CWShredder or HijackThis closes immediately after opening?
There is a variant of the Coolwebsearch trojan spreading that closes several anti-spyware apps when you try to open them.

Appears to be what was happening, but the crazy thing is now, everything seems to be working fine... let me know what you think.

 

[mechBgon]

Ok, next round:

1) Check your sister's computer for worms and viruses. Kaspersky beta web scanner. Might want to run yours through that too. Let it run overnight if you (or she) have lots of data to scan.

2) If your sister's computer has worms now or in the future, then your router isn't going to protect your computer from hers. So follow the tips here in Step #4, plus make sure you have a firewall on your system. If you don't like typing passwords, then install Microsoft's TweakUI Powertoy and set up auto-logon, but you want strong passwords.

3) Also make a text file with these commands in it, save it, then change it to a .BAT file. Browse to C:\Documents and Settings\All Users\Start Menu\Programs\Startup and drop it in there.

net share admin$ /delete
net share c$ /delete (make more of this line to cover any drive letters your system uses for hard drives)
net share IPC$ /delete
net share print$ /delete

This will delete as many of the administrative shares as practical upon each bootup, to help reduce your attack surface. Worms frequently use administrative shares to spread.
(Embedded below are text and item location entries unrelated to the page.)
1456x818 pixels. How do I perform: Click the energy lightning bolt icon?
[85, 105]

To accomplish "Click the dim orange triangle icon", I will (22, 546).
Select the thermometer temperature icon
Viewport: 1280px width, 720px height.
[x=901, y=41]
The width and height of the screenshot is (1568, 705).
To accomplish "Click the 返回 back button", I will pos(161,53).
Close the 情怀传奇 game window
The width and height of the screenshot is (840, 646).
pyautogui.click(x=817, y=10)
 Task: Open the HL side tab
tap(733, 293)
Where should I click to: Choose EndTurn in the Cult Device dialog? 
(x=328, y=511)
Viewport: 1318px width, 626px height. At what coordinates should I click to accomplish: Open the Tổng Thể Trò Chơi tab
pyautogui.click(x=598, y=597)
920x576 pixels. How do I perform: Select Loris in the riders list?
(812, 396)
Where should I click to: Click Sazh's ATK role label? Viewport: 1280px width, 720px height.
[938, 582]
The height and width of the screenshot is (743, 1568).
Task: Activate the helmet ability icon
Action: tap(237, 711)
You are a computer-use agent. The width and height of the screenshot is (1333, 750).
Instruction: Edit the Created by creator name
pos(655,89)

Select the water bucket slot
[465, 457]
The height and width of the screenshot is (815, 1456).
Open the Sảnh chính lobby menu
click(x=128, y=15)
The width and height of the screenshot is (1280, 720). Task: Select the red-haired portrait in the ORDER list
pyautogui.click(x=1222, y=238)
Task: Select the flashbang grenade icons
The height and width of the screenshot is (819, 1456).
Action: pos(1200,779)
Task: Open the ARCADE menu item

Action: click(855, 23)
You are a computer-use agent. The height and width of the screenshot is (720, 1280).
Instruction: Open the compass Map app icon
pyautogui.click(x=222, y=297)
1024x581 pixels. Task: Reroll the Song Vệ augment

4) As soon as you're certain the system's clean, for gosh sakes upgrade to Service Pack 2 And run it through Microsoft Baseline Security Analyzer and some online port scans: link to resources & pic

5) You can also lock down your router to prevent traffic on the high-numbered ports that worms and backdoors like to use to "phone home." Info on that here for a different Netgear, it's easy to do and will get you some logs to help determine if there's something fishy going on (your computer trying to call out on ports it shouldn't). If you enable the lockdown and get some log output, PM it to me and I'll look at it.

 

[Jbroad572]

Thanks mechBgon, will get on it.

 

[Jbroad572]

I really appreciate your help Mechbgon. Are you sure updating to SP2 will be ok? I had heard a lot of horror stories about it.
Do you think that I should update to another antivirus client? I will probably use the same on my sister's computer as well.

 

[mechBgon]

If you want the safest way of installing Service Pack 2, do it in Safe Mode so you know that none of the other programs (such as antivirus) will interfere. But first you want to be fairly certain that the computers are "clean." I would do it if it were me.

For antivirus protection, everyone has their own opinion on what's best (do a Search for threads with "antivirus" in the title and you'll see). I'm pimping the Kaspersky Personal if $42 per computer isn't too high: http://www.omnicast.net/~tmcfadden/guides/build/kaspersky.html I listed the reasons there.

McAfee is another fairly good one, and VirusScan 9.0 Pro is two licenses per box, but it has some annoying traits like their splash screen, and it's not very configurable, unlike the industrial-strength version that I use at work.